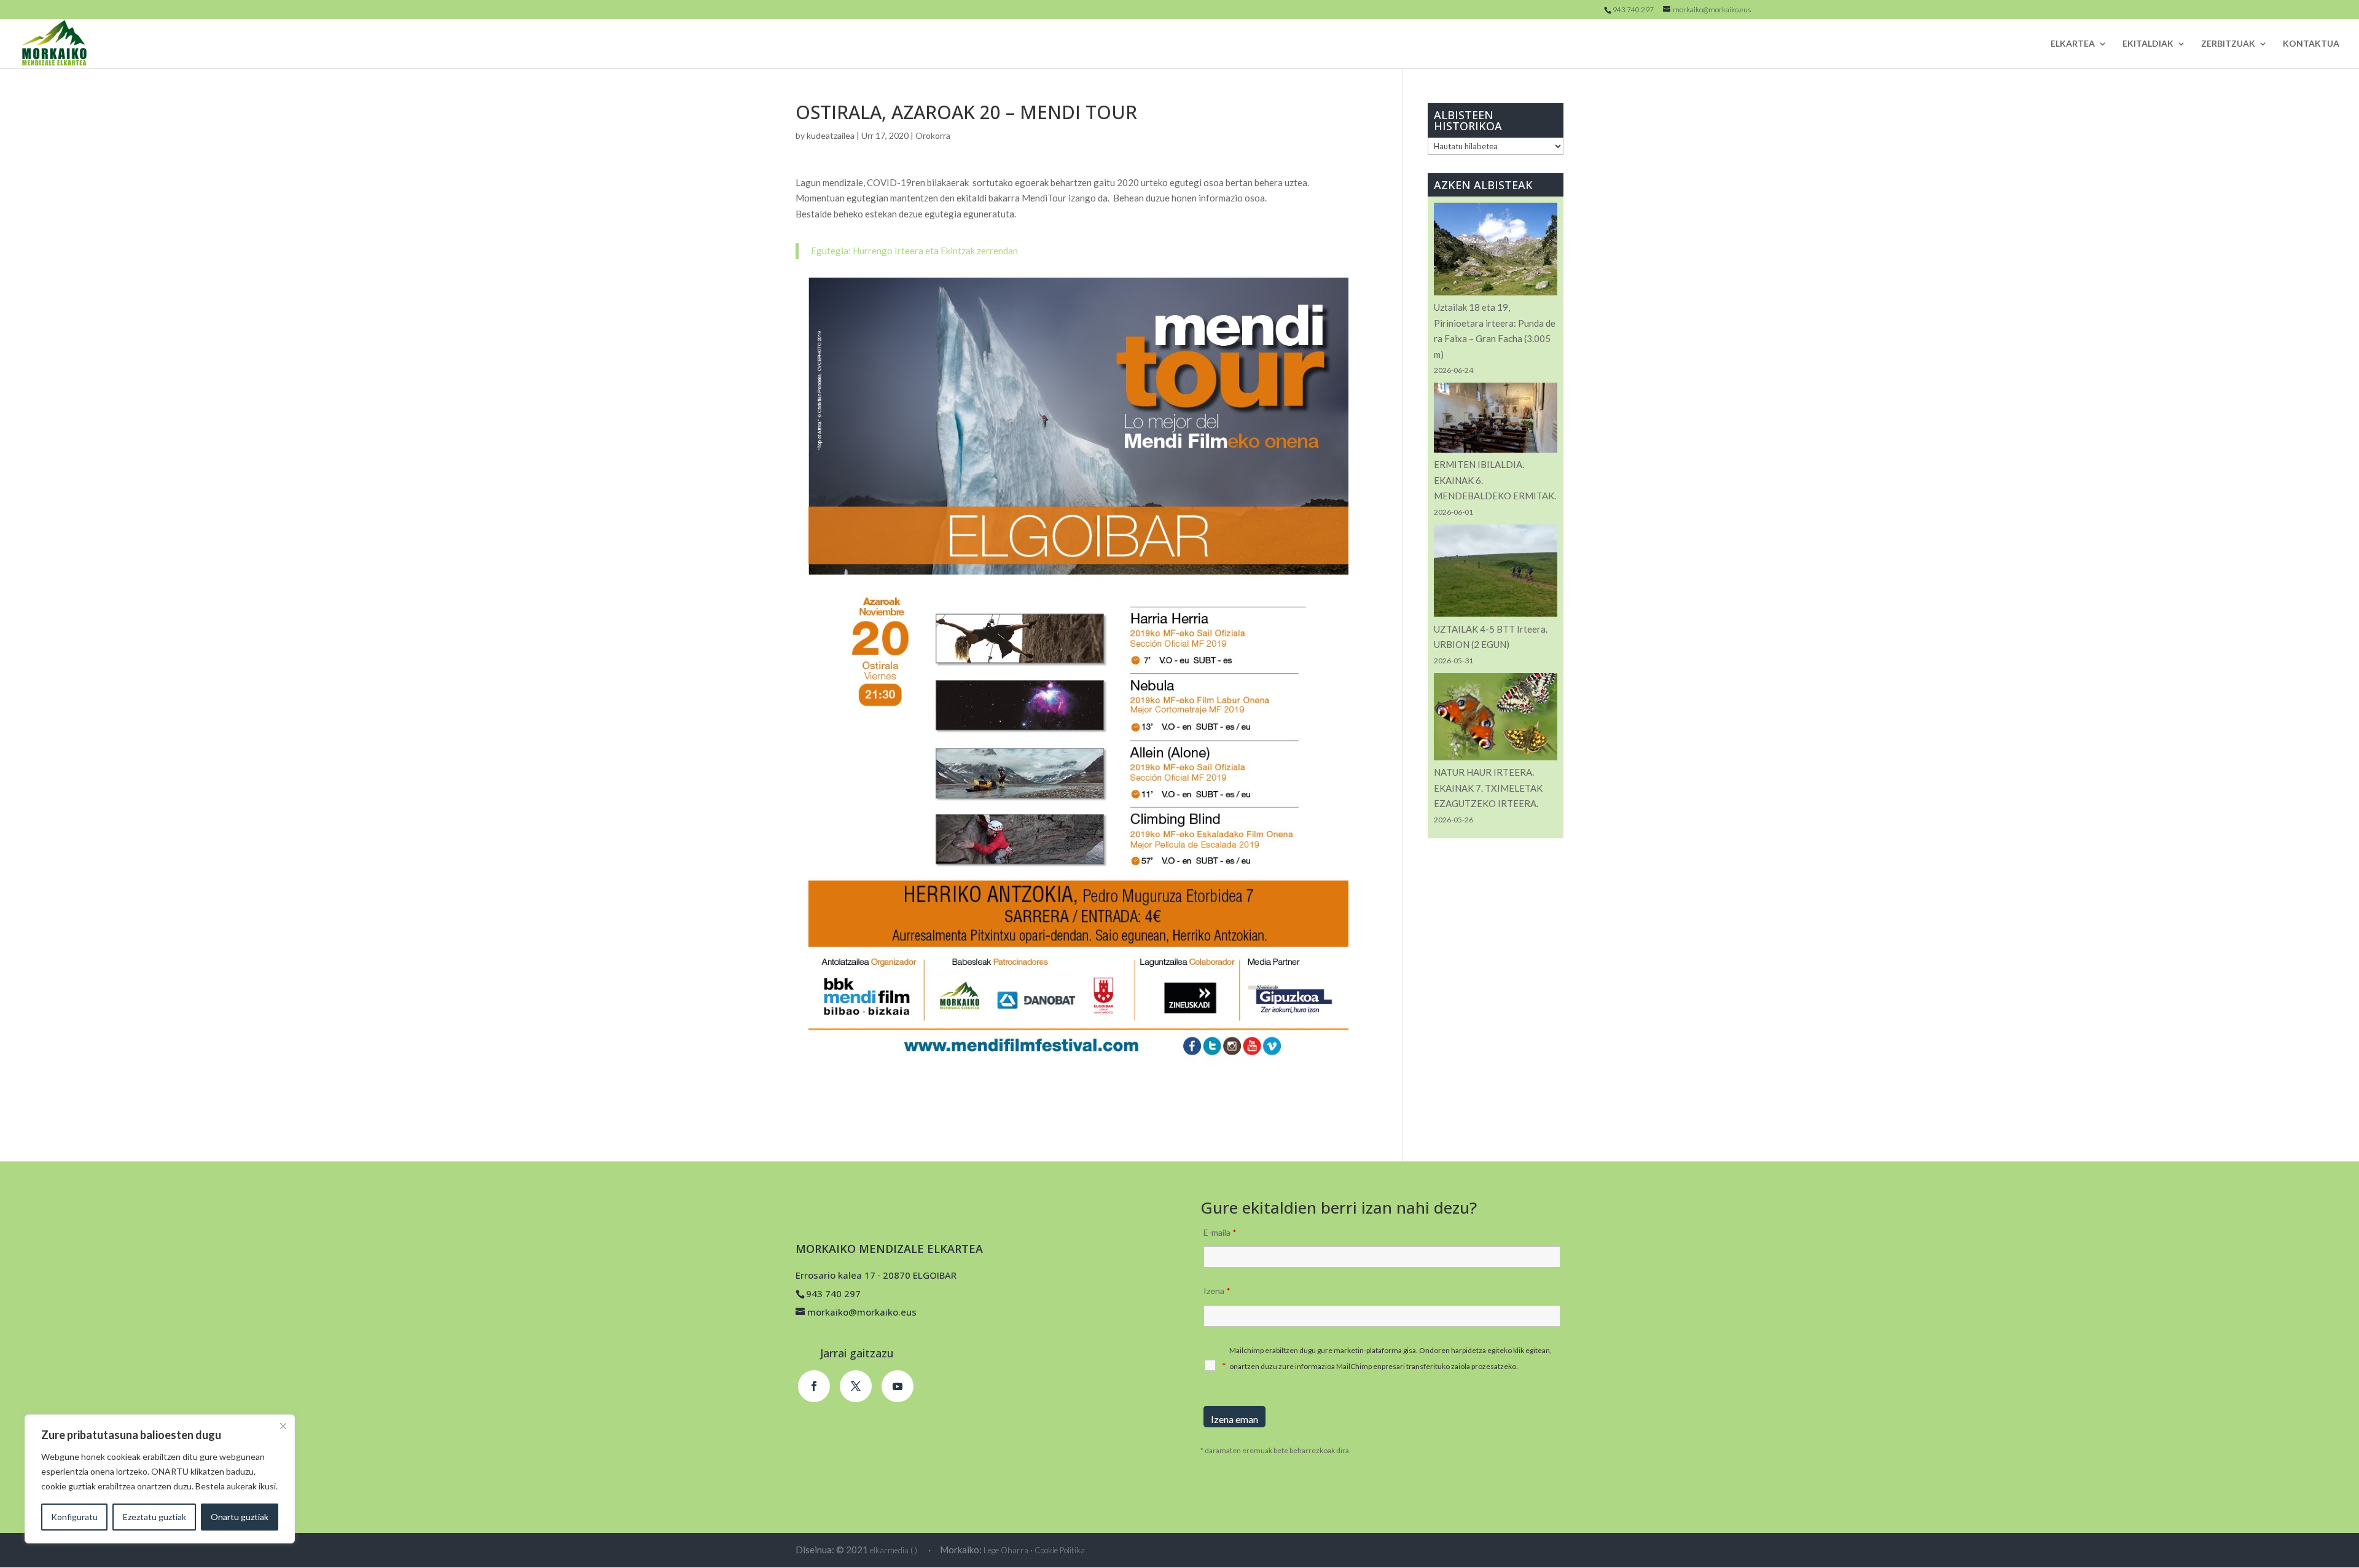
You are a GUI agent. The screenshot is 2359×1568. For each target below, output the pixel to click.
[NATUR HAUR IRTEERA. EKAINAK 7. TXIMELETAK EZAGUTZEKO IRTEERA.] (1495, 719)
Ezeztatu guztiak (154, 1516)
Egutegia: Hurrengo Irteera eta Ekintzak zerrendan (914, 250)
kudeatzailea (831, 135)
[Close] (283, 1426)
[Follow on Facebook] (814, 1386)
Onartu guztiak (239, 1516)
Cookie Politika (1060, 1550)
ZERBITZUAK (2228, 44)
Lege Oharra (1006, 1550)
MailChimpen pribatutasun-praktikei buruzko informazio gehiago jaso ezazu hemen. (1365, 1382)
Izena (1216, 1290)
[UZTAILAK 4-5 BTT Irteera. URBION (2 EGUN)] (1495, 573)
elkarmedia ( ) (893, 1550)
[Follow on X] (856, 1386)
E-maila (1220, 1232)
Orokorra (932, 135)
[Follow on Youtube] (897, 1386)
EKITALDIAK (2147, 44)
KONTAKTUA (2311, 44)
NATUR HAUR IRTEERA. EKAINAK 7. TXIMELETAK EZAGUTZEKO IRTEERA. (1488, 787)
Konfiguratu (74, 1516)
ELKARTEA (2073, 44)
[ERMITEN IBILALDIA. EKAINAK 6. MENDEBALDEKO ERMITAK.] (1495, 420)
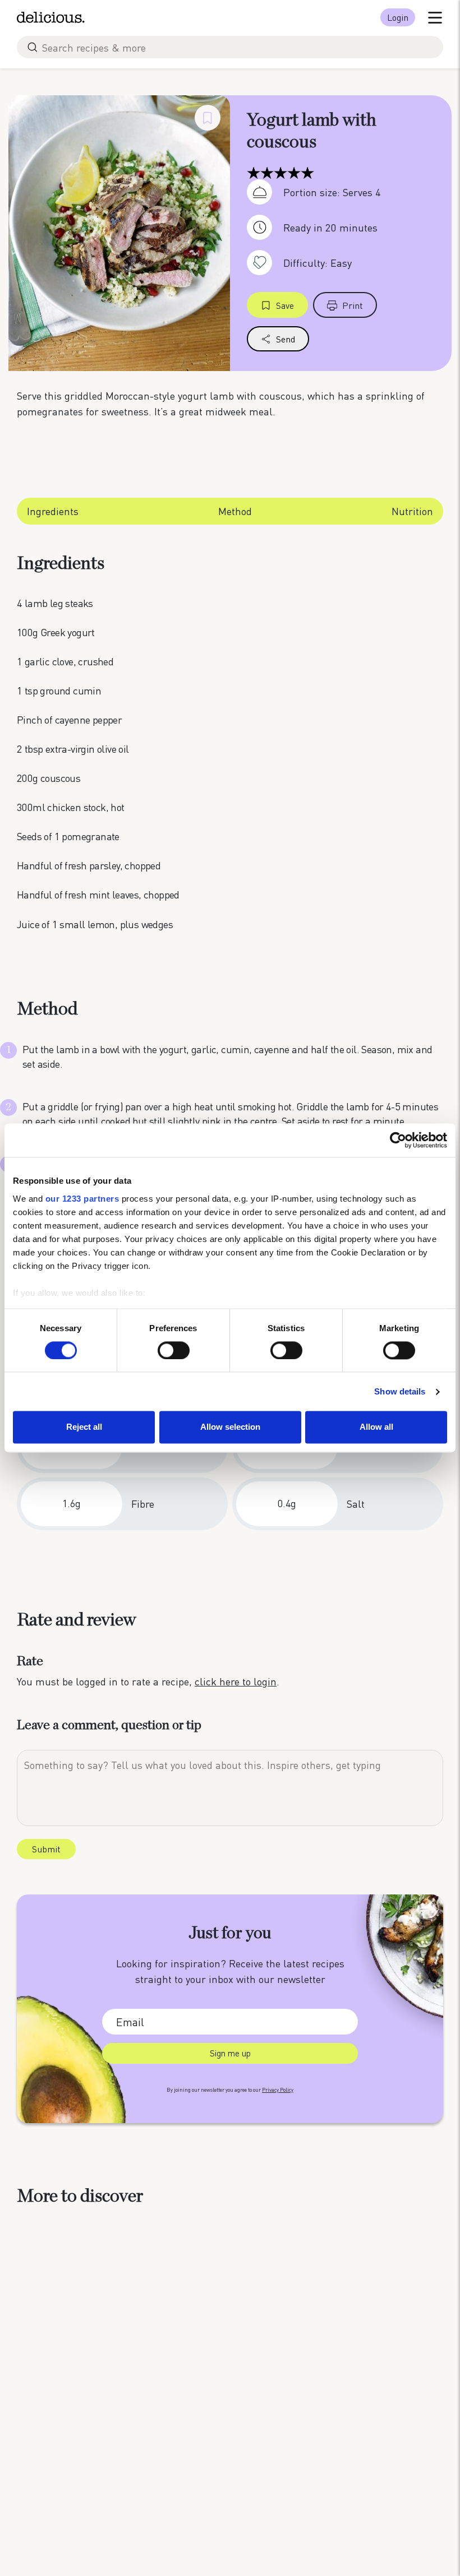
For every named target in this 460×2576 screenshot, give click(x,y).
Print (352, 305)
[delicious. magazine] (51, 17)
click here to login (236, 1681)
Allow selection (230, 1427)
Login (397, 17)
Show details (399, 1391)
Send (285, 339)
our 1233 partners (82, 1198)
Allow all (376, 1427)
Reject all (84, 1427)
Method (235, 510)
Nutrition (412, 510)
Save (285, 305)
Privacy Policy (277, 2090)
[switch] (174, 1350)
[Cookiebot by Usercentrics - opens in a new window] (398, 1140)
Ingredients (53, 510)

● ● ●

* Activity:
From the line containing "Egutegia: Hurrengo Irteera" to the end of the listing, restate each line word for word and nothing more; the pictures stay out.

* Task result:
Egutegia: Hurrengo Irteera eta Ekintzak zerrendan (914, 250)
kudeatzailea (831, 135)
[Close] (283, 1426)
[Follow on Facebook] (814, 1386)
Onartu guztiak (239, 1516)
Cookie Politika (1060, 1550)
ZERBITZUAK (2228, 44)
Lege Oharra (1006, 1550)
MailChimpen pribatutasun-praktikei buruzko informazio gehiago jaso ezazu hemen. (1365, 1382)
Izena (1216, 1290)
[UZTAILAK 4-5 BTT Irteera. URBION (2 EGUN)] (1495, 573)
elkarmedia ( ) (893, 1550)
[Follow on X] (856, 1386)
E-maila (1220, 1232)
Orokorra (932, 135)
[Follow on Youtube] (897, 1386)
EKITALDIAK (2147, 44)
KONTAKTUA (2311, 44)
NATUR HAUR IRTEERA. EKAINAK 7. TXIMELETAK EZAGUTZEKO IRTEERA. (1488, 787)
Konfiguratu (74, 1516)
ELKARTEA (2073, 44)
[ERMITEN IBILALDIA. EKAINAK 6. MENDEBALDEKO ERMITAK.] (1495, 420)
For every named target in this 460×2576 screenshot, give click(x,y).
Print (352, 305)
[delicious. magazine] (51, 17)
click here to login (236, 1681)
Allow selection (230, 1427)
Login (397, 17)
Show details (399, 1391)
Send (285, 339)
our 1233 partners (82, 1198)
Allow all (376, 1427)
Reject all (84, 1427)
Method (235, 510)
Nutrition (412, 510)
Save (285, 305)
Privacy Policy (277, 2090)
[switch] (174, 1350)
[Cookiebot by Usercentrics - opens in a new window] (398, 1140)
Ingredients (53, 510)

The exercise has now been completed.